Ideum
- Company type: Multitouch products and digital interactives
- Headquarters: Corrales, New Mexico, United States
- Website: www.ideum.com

= Ideum =

Ideum is a company based in Corrales, New Mexico, United States that produces multitouch tables and walls, custom interactive exhibits, and custom hardware. The company was founded in 1999 by Jim Spadaccini, who created interactive exhibits for San Francisco's Exploratorium before becoming creative director at Ideum. With strong ties to the museum and informal science education fields, many of the company's products and services are targeted at museums and other public spaces. In 2015 and 2016, the company was listed on the Inc. 5000, list of the Fastest Growing Companies in the US. In 2017 and again in 2018, the company was honored as one of the "Best Entrepreneurial Companies in America" by Entrepreneur Magazine.

The firm has a focus on developing interactive exhibits that combine custom software, large scale hardware such as multitouch tables, and more recently new technology like fiducial markers and motion recognition. Ideum has also developed interactive video walls and has created state-of-the-art installations using projection mapping.
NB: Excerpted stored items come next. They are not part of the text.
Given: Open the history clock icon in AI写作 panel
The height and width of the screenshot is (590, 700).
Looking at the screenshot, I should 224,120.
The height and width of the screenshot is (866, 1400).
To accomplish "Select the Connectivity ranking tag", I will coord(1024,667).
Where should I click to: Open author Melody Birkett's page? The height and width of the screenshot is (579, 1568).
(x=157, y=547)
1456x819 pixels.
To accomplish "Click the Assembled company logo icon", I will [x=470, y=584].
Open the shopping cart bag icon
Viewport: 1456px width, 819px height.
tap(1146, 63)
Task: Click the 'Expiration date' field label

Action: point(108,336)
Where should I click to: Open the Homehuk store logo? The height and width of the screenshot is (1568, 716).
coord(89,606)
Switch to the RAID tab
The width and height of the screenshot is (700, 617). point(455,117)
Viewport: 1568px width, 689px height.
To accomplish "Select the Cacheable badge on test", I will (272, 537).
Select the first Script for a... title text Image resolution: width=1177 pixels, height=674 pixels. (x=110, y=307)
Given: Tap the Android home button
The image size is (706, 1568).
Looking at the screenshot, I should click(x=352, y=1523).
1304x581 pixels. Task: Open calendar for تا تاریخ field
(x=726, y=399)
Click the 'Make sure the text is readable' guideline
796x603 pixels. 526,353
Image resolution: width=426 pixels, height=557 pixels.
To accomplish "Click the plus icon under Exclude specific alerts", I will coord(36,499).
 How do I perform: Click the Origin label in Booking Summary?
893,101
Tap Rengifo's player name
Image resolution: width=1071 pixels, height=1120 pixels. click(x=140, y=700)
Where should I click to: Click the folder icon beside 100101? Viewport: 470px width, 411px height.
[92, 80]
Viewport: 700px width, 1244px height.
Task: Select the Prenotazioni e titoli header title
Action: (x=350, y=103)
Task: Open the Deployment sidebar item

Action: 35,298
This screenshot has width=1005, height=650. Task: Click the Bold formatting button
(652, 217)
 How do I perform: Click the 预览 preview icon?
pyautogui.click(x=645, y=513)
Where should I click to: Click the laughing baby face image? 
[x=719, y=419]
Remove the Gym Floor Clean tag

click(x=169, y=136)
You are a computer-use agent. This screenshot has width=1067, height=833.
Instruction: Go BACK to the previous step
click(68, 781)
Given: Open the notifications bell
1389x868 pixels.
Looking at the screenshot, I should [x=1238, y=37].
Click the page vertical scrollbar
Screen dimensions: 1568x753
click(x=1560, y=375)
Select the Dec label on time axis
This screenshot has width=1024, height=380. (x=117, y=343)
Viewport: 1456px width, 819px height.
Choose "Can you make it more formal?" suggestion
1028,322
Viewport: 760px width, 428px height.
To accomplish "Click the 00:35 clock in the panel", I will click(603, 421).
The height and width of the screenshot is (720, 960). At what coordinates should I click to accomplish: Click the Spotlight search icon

Ideum's first product, MT-50 multitouch table garnered recognition for its high resolution and large surface. In 2011 and 2012, the company expanded its line to include three 55" multitouch tables, the Platform, Pro, and Pro Lab; two 46" tables, the Platform 46 full-sized and coffee tables; the Platform 32 coffee table; the 100" Pano table; and the 65" Presenter and Presenter 55 touch walls. Ideum has continued to update and expand this line. The company was first to offer many of these touch tables with 4K and with 3M touch technology.

These multitouch displays support Ideum's proprietary software development framework, GestureWorks which is written in C++. The free Open Exhibits SDK allows for the development of multitouch multiuser applications in ActionScript and more recently in partnership with Omeka, development has begun in C++. Directed by Ideum, the Open Exhibits initiative was sponsored by the National Science Foundation.

Ideum has designed exhibits for the Smithsonian Cooper Hewitt Design Museum, NASA, the Adventure Science Center in Nashville, California Science Center, Monterey Bay Aquarium, Miami Science Museum, and the National Park Service among others.